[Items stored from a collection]
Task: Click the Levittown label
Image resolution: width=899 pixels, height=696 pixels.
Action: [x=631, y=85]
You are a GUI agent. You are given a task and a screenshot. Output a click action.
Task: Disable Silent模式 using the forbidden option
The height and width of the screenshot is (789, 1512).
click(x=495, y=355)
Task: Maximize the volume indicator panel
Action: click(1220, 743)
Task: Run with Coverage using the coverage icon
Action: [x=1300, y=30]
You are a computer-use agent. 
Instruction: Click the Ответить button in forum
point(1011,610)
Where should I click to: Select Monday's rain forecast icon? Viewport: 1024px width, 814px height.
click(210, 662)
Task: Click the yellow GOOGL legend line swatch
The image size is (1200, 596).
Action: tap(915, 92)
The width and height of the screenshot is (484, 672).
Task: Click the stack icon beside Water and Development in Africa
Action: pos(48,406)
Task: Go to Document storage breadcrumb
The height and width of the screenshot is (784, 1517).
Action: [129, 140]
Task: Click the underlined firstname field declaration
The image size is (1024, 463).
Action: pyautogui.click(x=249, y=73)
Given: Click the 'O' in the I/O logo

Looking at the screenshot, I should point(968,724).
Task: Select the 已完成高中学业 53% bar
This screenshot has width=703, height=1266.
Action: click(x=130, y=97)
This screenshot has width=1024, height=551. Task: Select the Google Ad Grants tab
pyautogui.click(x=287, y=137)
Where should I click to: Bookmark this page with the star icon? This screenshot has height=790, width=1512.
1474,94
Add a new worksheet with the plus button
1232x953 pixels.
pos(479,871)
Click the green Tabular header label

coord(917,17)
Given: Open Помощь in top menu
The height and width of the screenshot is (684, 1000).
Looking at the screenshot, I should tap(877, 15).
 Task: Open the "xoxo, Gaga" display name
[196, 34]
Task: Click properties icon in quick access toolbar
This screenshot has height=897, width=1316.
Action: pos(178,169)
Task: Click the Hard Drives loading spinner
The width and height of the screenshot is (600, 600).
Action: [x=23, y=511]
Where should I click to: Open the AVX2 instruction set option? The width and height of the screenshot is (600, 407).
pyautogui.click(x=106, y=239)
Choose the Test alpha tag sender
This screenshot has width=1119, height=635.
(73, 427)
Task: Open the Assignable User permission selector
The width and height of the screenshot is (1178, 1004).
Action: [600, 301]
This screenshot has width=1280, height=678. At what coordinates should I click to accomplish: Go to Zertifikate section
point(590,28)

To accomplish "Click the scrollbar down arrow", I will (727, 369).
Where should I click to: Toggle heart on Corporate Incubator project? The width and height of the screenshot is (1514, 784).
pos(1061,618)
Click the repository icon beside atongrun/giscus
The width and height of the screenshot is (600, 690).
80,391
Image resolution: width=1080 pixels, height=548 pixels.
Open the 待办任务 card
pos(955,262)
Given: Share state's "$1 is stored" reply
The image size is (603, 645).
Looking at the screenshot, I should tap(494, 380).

▶ **Requirements**:
Please write out every one of the records above again, keeping each line identical to the original.

▶ **Answer to this problem**:
Task: Click the Levittown label
Image resolution: width=899 pixels, height=696 pixels.
Action: [x=631, y=85]
You are a GUI agent. You are given a task and a screenshot. Output a click action.
Task: Disable Silent模式 using the forbidden option
The height and width of the screenshot is (789, 1512).
click(x=495, y=355)
Task: Maximize the volume indicator panel
Action: click(1220, 743)
Task: Run with Coverage using the coverage icon
Action: [x=1300, y=30]
You are a computer-use agent. 
Instruction: Click the Ответить button in forum
point(1011,610)
Where should I click to: Select Monday's rain forecast icon? Viewport: 1024px width, 814px height.
click(210, 662)
Task: Click the yellow GOOGL legend line swatch
The image size is (1200, 596).
Action: tap(915, 92)
The width and height of the screenshot is (484, 672).
Task: Click the stack icon beside Water and Development in Africa
Action: pos(48,406)
Task: Go to Document storage breadcrumb
The height and width of the screenshot is (784, 1517).
Action: [129, 140]
Task: Click the underlined firstname field declaration
The image size is (1024, 463).
Action: pyautogui.click(x=249, y=73)
Given: Click the 'O' in the I/O logo

Looking at the screenshot, I should point(968,724).
Task: Select the 已完成高中学业 53% bar
This screenshot has width=703, height=1266.
Action: click(x=130, y=97)
This screenshot has width=1024, height=551. Task: Select the Google Ad Grants tab
pyautogui.click(x=287, y=137)
Where should I click to: Bookmark this page with the star icon? This screenshot has height=790, width=1512.
1474,94
Add a new worksheet with the plus button
1232x953 pixels.
pos(479,871)
Click the green Tabular header label

coord(917,17)
Given: Open Помощь in top menu
The height and width of the screenshot is (684, 1000).
Looking at the screenshot, I should tap(877, 15).
 Task: Open the "xoxo, Gaga" display name
[196, 34]
Task: Click properties icon in quick access toolbar
This screenshot has height=897, width=1316.
Action: pos(178,169)
Task: Click the Hard Drives loading spinner
The width and height of the screenshot is (600, 600).
Action: [x=23, y=511]
Where should I click to: Open the AVX2 instruction set option? The width and height of the screenshot is (600, 407).
pyautogui.click(x=106, y=239)
Choose the Test alpha tag sender
This screenshot has width=1119, height=635.
(73, 427)
Task: Open the Assignable User permission selector
The width and height of the screenshot is (1178, 1004).
Action: [600, 301]
This screenshot has width=1280, height=678. At what coordinates should I click to accomplish: Go to Zertifikate section
point(590,28)

To accomplish "Click the scrollbar down arrow", I will (727, 369).
Where should I click to: Toggle heart on Corporate Incubator project? The width and height of the screenshot is (1514, 784).
pos(1061,618)
Click the repository icon beside atongrun/giscus
The width and height of the screenshot is (600, 690).
80,391
Image resolution: width=1080 pixels, height=548 pixels.
Open the 待办任务 card
pos(955,262)
Given: Share state's "$1 is stored" reply
The image size is (603, 645).
Looking at the screenshot, I should tap(494, 380).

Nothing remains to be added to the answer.